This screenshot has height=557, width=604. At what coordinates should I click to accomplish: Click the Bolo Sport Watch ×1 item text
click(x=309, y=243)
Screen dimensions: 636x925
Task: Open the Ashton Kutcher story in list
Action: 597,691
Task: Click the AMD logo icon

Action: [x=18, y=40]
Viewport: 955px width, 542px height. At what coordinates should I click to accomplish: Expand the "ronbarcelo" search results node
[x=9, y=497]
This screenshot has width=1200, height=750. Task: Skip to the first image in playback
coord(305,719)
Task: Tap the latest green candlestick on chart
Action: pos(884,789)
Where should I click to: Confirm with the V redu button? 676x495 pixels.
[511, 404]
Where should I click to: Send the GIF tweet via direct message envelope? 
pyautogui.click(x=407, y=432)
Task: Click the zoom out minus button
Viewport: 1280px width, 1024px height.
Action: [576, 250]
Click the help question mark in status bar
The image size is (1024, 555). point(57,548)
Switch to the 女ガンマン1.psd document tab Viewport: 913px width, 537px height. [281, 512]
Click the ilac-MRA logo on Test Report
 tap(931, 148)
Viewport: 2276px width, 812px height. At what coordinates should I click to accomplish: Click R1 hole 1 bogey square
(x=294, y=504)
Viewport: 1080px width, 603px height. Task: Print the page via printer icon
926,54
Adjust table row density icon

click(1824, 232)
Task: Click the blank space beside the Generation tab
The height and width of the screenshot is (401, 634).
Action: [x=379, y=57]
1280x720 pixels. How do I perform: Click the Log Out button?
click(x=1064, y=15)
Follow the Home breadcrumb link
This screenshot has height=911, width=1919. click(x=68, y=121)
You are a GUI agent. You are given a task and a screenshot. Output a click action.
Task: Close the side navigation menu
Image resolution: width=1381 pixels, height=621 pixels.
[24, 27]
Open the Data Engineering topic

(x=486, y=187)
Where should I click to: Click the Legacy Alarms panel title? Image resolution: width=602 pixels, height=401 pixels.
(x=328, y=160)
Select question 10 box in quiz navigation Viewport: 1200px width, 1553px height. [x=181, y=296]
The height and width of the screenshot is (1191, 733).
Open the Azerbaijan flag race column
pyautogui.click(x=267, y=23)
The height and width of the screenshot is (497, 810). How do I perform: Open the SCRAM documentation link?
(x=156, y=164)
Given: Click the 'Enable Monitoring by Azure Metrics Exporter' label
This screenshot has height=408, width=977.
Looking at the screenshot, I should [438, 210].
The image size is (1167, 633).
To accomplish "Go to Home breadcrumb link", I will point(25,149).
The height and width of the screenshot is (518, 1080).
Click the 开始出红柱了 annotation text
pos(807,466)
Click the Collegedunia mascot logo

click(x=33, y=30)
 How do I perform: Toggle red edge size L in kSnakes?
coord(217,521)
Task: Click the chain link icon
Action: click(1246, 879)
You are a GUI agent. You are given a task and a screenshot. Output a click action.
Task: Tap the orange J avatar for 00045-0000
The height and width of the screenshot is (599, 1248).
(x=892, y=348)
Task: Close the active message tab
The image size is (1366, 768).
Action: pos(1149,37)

Task brief -> Going through the listing above, copy out every line that has the string "Close".

Task response ->
Task: Close the side navigation menu
Task: Close the active message tab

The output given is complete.